When I write, I personally focus on the exact opposite, so how the world, or the culture, or something else could have developed in different conditions, or just if some things went differently, despite being very similar to our own. This is how most of the societies in my stories come about.

There is a related thing I've thought about a ton, particularly when I was into power fantasy. My conclusion was that perfection doesn't exist. To explain it very roughly, the idea is that, you start from the simplest possible building blocks (may be particles, or something even smaller that makes them up). From there, as you progress, complexity arises, which allows for better properties, development, improves survival or usefulness. However, once you reach a certain level, you can no longer compensate for the vulnerabilities caused by complexity, and to improve, you need to simplify your subject, making them more and more versatile, universal, foolproof, approaching the theoretical perfection, which is a singular indivisible thing that serves the purpose perfectly.

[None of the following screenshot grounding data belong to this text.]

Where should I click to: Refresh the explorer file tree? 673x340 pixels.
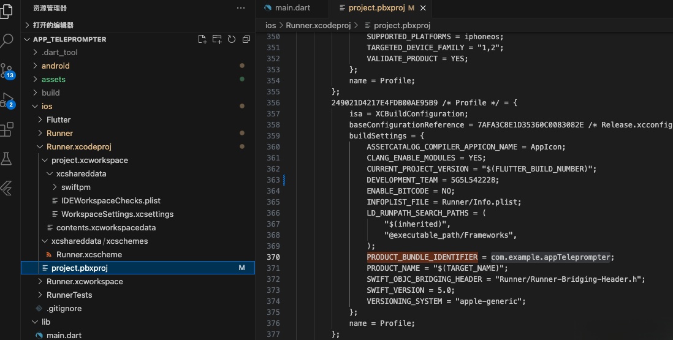pyautogui.click(x=232, y=39)
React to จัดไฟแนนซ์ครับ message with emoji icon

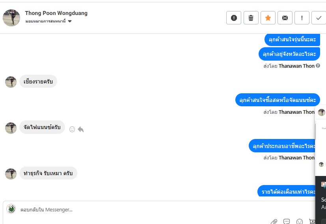(72, 130)
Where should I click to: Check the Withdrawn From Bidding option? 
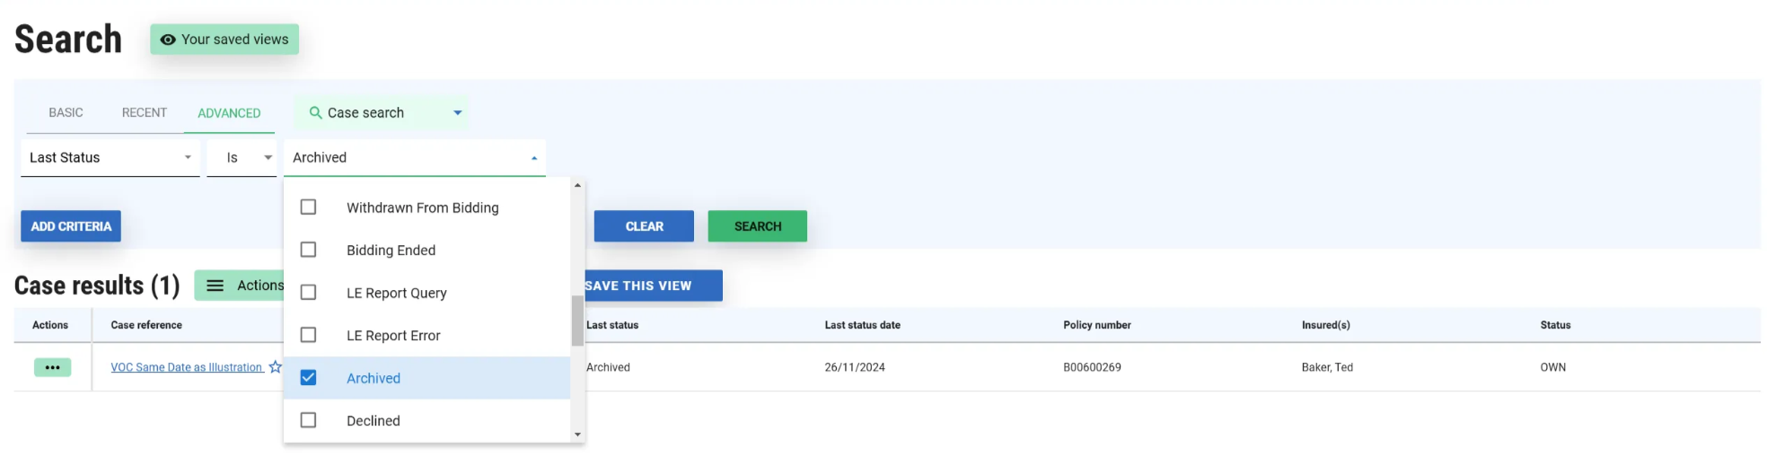[x=308, y=207]
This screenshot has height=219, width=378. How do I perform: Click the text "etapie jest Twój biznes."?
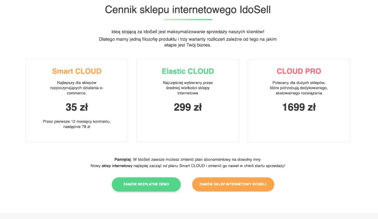188,45
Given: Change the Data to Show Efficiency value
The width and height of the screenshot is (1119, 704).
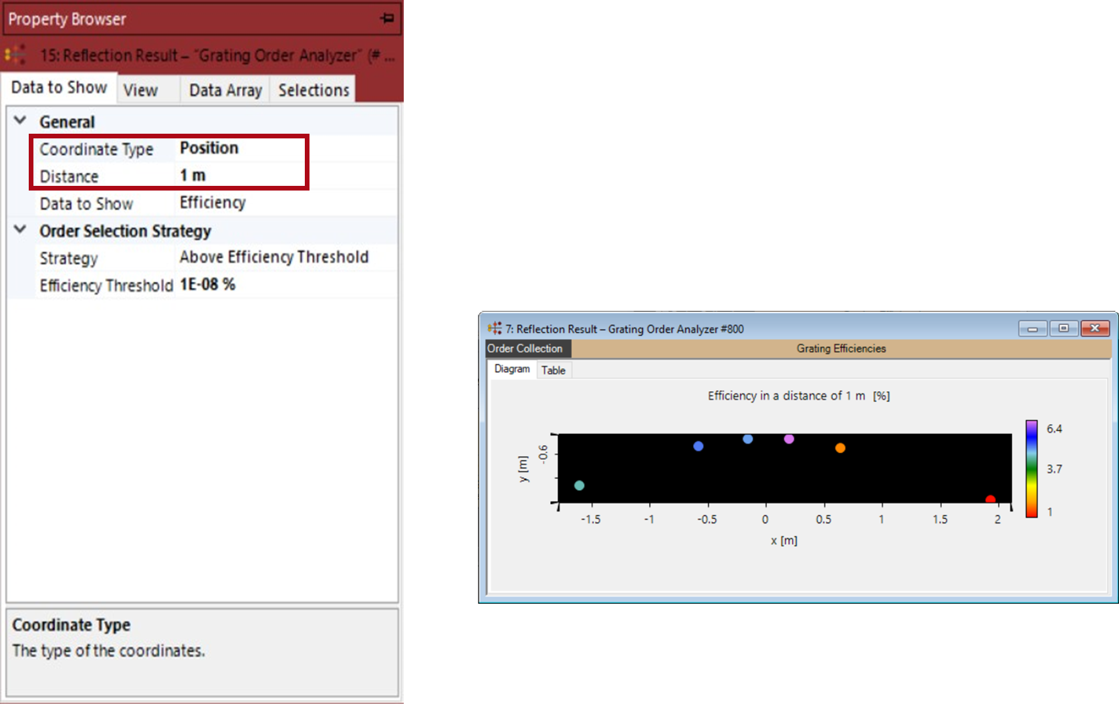Looking at the screenshot, I should (281, 203).
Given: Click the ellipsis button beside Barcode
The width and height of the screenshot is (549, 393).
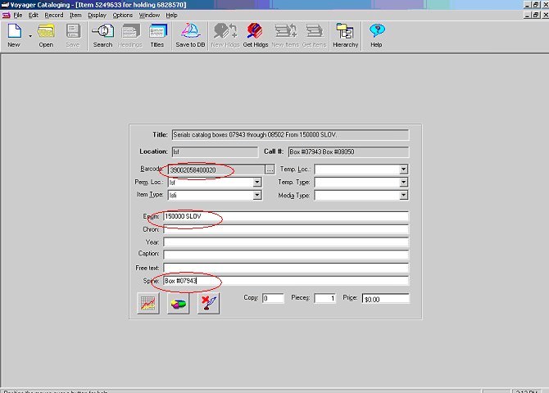Looking at the screenshot, I should 270,169.
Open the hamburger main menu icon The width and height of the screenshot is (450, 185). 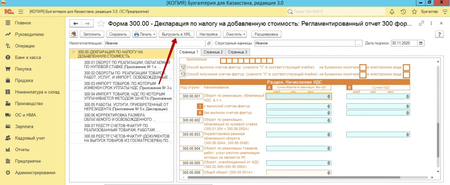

Basically, it's that as you approach perfection, everything becomes similar to each other. Although convergent evolution is significantly different since it's about what's optimal at the moment, not what's perfect or even what's optimal in the long term, a lot of similar concept may apply to both of those.
 
Last edited:

Prince_Azmiran_Myrian

🐉Inquisitor Dragon Appraising Hoard🐉
Joined
Aug 23, 2022
Messages
2,842
Points
153
:blob_cookie:The wheel was invented multiple times. Rice was doscovered multiple times too. Meanwhile, metal working and even the wheel remained unknown to Mesoamerican cultures.
This is false, both metalworking and the wheel were known, but not widely used from what limited knowledge we know of those peoples.
 

Assurbanipal_II

Nyampress of the Four Corners of the World
Joined
Jul 27, 2019
Messages
2,752
Points
153
not to my knowledge, but that isn't what you had stated earlier.
I stated metalworking and the wheel. They used no wheeled vehicles. And rarely anything that qualified as metalworking proper. You can work on gold, silver and copper even when cold and unheated. You don't need advanced smelting. You don't need metallurgy. If you set a low definition bar, then, yes, they had metalworking. But by the same way, you can back date the invention of "steel" by a few thousand years.
 

BearlyAlive

I'm not savage, you're just average
Joined
Oct 13, 2021
Messages
1,983
Points
153
Let's game theory on this one. Your civilizations only have limited different resources, let's say stone, wood, and rope-like vines. With those resources, there's only a limited number of useful things you can create, those useful things are then used to develop new resources, tools, and combinations of those. Rinse and repeat. The useful stuff is kept, and the useless or too innovative stuff is discarded.

Going by those pre-established facts those civilizations most likely have the same base desires and fears, which they use their resources and tools to either satiate or conquer those desires and fears in the most feasible ways. So domesticated animals and plants for food, wheels to transport food and stuff, fire, houses for shelter. Up to those points, pretty much every civilization is more or less the same. If those base desires are covered and threats are actively being dealt with, then this is the point where civilizations start to divide themselves, either by external factors like location, neighbor relations, recurring threats, or by internal factors like religion, state form, or internal conflict.

Unless you throw in some wenches that force those civs to alternatives, the most optimal solutions would always find themselves in similar ways since both starting points and base instincts are the same.
 

Prince_Azmiran_Myrian

🐉Inquisitor Dragon Appraising Hoard🐉
Joined
Aug 23, 2022
Messages
2,842
Points
153
I stated metalworking and the wheel. They used no wheeled vehicles. And rarely anything that qualified as metalworking proper. You can work on gold, silver and copper even when cold and unheated. You don't need advanced smelting. You don't need metallurgy. If you set a low definition bar, then, yes, they had metalworking. But by the same way, you can back date the invention of "steel" by a few thousand years.
I'm not going to derail the thread further.
I was simply trying to correct the initial incorrect statements.